-- Available records follows --
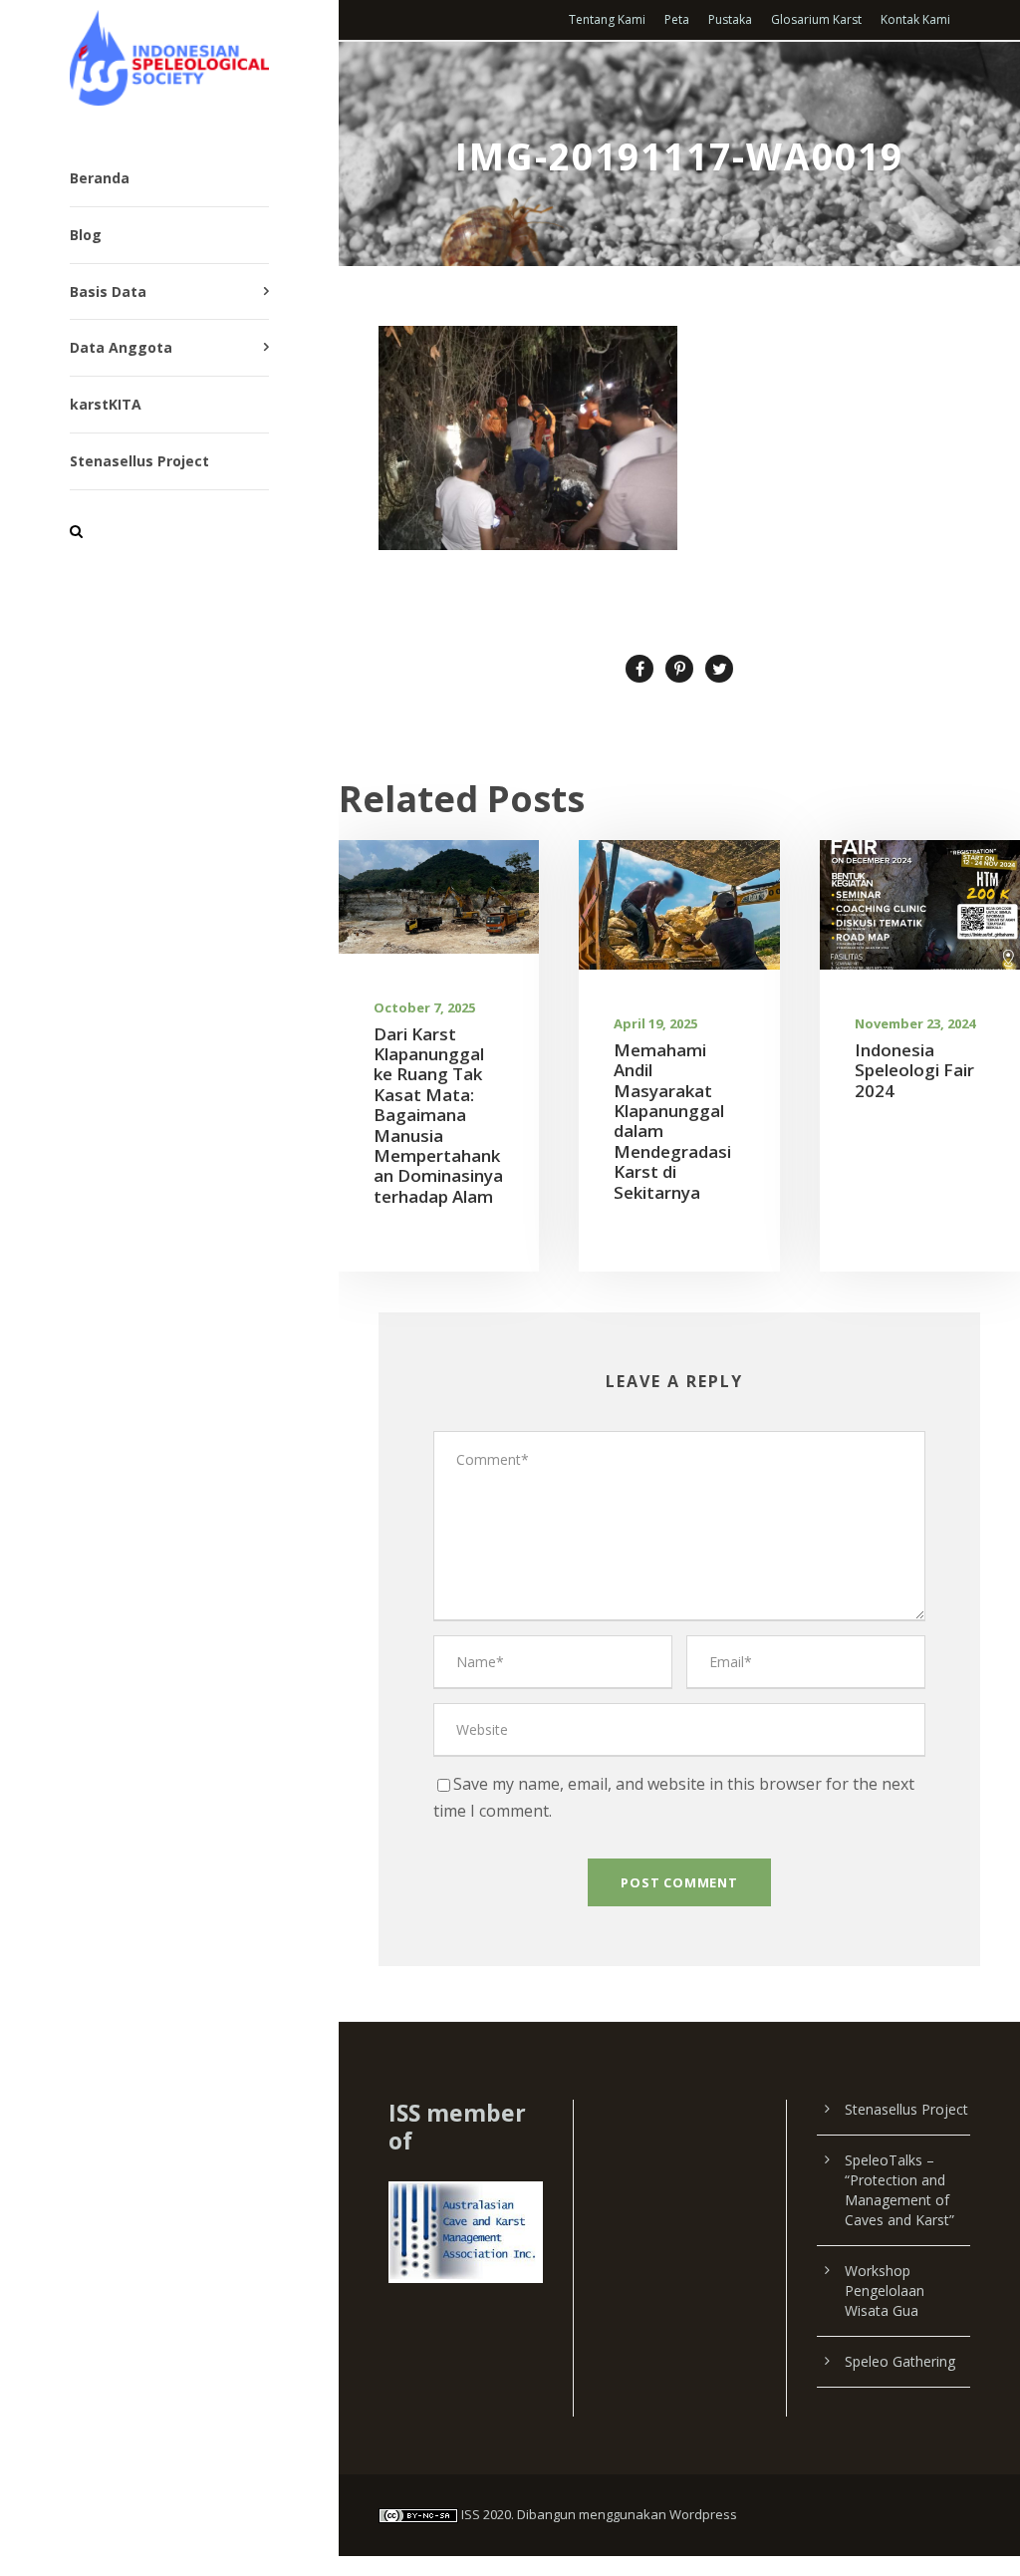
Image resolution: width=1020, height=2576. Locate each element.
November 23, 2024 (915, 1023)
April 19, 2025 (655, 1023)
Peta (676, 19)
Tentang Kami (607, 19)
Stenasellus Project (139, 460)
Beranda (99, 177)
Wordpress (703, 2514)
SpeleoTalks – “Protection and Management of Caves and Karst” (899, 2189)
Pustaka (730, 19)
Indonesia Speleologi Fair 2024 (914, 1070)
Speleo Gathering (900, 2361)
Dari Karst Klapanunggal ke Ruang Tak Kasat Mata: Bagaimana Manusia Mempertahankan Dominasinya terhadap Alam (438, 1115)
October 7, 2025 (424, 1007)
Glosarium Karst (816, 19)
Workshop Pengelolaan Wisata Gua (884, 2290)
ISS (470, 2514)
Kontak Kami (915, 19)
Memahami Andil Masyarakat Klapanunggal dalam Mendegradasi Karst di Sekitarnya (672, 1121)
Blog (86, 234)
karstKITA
-- Available records concluded --
» Task goal:
The line containing "April 19, 2025 (655, 1023)" opens the range, and the last line of the entries closes it; copy that range exactly.

» Result:
April 19, 2025 (655, 1023)
Peta (676, 19)
Tentang Kami (607, 19)
Stenasellus Project (139, 460)
Beranda (99, 177)
Wordpress (703, 2514)
SpeleoTalks – “Protection and Management of Caves and Karst” (899, 2189)
Pustaka (730, 19)
Indonesia Speleologi Fair 2024 (914, 1070)
Speleo Gathering (900, 2361)
Dari Karst Klapanunggal ke Ruang Tak Kasat Mata: Bagaimana Manusia Mempertahankan Dominasinya terhadap Alam (438, 1115)
October 7, 2025 (424, 1007)
Glosarium Karst (816, 19)
Workshop Pengelolaan Wisata Gua (884, 2290)
ISS (470, 2514)
Kontak Kami (915, 19)
Memahami Andil Masyarakat Klapanunggal dalam Mendegradasi Karst di Sekitarnya (672, 1121)
Blog (86, 234)
karstKITA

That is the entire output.